J Comput Assist Tomogr. 2011 Jan-Feb;35(1):119-25. doi: 10.1097/RCT.0b013e3181f87475.
Dual-energy computed tomography (DECT) has been proposed for the comprehensive assessment of coronary artery stenosis and myocardial perfusion yet traditionally required reducing the temporal resolution of cardiac studies. We evaluated a reconstruction algorithm that preserves high temporal resolution at cardiac DECT.
Twelve consecutive patients (3 women; mean [SD] age, 64 [10] years) with an abnormal single photon emission CT result underwent invasive coronary angiography and cardiac DECT. Dual-energy CT studies were reconstructed using the standard algorithm with 165-millisecond temporal resolution and a hybrid algorithm providing 83-millisecond temporal resolution. These studies were rated for coronary image quality and motion artifacts and compared with invasive coronary angiographic studies.
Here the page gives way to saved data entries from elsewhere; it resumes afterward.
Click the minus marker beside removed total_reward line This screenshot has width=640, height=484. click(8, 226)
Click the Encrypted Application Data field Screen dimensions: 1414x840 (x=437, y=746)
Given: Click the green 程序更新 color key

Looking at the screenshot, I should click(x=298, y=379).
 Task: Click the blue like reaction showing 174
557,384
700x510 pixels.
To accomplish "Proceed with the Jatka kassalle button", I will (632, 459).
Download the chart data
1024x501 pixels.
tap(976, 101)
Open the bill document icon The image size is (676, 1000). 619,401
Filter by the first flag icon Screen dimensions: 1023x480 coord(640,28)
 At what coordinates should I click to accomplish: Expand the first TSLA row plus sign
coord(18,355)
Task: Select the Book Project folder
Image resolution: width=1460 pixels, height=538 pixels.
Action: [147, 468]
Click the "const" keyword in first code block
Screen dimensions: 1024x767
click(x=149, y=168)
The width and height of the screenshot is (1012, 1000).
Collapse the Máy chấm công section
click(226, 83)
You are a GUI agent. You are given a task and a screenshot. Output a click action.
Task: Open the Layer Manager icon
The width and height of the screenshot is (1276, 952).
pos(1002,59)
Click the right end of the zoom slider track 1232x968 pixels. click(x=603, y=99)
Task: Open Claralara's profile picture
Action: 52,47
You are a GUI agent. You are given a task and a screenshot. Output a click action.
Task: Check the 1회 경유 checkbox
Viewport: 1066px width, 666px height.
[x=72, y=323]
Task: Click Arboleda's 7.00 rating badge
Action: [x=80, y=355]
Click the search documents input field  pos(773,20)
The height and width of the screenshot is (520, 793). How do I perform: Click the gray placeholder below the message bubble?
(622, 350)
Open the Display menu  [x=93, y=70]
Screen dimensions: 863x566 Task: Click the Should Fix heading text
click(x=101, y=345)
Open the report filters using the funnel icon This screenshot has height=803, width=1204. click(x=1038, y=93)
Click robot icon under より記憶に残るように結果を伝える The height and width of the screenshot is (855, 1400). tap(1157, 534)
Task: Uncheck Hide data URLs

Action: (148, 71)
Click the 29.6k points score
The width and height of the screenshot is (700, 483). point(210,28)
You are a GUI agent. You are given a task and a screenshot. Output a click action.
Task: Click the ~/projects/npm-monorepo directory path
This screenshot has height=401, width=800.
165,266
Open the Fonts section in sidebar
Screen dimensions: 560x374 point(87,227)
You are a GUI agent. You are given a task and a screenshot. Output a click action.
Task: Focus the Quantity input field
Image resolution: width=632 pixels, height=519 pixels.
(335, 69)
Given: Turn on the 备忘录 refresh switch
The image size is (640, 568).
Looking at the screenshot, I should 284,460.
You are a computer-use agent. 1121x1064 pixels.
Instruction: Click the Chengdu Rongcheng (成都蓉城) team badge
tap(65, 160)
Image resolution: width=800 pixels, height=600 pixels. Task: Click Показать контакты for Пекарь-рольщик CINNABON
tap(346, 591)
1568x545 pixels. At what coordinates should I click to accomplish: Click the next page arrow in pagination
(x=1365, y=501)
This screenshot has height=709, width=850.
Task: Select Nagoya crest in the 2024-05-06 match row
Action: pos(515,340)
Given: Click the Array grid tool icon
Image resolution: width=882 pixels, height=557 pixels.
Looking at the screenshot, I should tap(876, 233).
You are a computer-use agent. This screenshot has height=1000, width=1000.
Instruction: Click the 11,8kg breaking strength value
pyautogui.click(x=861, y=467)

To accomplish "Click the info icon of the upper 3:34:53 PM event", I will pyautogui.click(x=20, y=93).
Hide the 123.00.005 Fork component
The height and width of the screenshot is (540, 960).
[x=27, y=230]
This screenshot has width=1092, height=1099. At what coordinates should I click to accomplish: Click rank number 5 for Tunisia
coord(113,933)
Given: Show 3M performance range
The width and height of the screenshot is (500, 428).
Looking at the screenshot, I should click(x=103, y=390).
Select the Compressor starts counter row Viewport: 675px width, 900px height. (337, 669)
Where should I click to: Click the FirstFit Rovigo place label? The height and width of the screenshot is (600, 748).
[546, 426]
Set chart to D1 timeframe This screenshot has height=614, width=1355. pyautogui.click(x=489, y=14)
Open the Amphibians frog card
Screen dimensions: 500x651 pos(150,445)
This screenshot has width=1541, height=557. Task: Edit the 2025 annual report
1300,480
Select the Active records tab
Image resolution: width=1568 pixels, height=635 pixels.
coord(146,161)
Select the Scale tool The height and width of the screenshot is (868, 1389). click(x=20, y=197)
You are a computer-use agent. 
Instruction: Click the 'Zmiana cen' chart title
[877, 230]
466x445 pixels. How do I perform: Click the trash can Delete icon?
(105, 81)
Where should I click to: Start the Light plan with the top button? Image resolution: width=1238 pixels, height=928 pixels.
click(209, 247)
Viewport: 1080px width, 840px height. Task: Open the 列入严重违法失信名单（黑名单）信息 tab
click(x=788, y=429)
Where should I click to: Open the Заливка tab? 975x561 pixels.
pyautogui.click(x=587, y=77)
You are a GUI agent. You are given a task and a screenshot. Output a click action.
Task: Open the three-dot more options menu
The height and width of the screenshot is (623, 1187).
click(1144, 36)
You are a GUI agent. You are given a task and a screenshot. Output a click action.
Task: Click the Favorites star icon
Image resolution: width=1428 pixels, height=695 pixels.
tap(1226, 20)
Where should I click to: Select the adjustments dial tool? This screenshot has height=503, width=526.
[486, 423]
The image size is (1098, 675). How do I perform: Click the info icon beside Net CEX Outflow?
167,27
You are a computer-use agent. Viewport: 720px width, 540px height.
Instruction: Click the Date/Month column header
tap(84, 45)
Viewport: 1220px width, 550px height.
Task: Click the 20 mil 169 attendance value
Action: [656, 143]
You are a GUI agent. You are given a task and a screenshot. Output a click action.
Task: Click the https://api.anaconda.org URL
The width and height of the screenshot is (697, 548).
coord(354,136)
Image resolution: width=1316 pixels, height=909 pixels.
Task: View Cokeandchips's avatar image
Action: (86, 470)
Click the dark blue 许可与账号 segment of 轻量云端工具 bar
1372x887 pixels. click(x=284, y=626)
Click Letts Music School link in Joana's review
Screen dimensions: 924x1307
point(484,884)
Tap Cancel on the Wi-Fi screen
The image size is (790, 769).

One hundred sixty-eight coronary artery segments (82%) were evaluated. The standard 165-millisecond reconstruction provided 95% diagnostic segments compared with 100% using the 83-millisecond hybrid reconstruction. Image quality was rated significantly (P < 0.05) better with hybrid reconstruction and had 91.4% sensitivity, 94.7% specificity, 82.1% positive predictive value, and 97.7% negative predictive value for detecting significant stenosis versus 85.7%, 93.2%, 76.9%, and 96.1% with standard reconstruction, respectively.
Hybrid image reconstruction mitigates the former limitations in temporal resolution of cardiac DECT.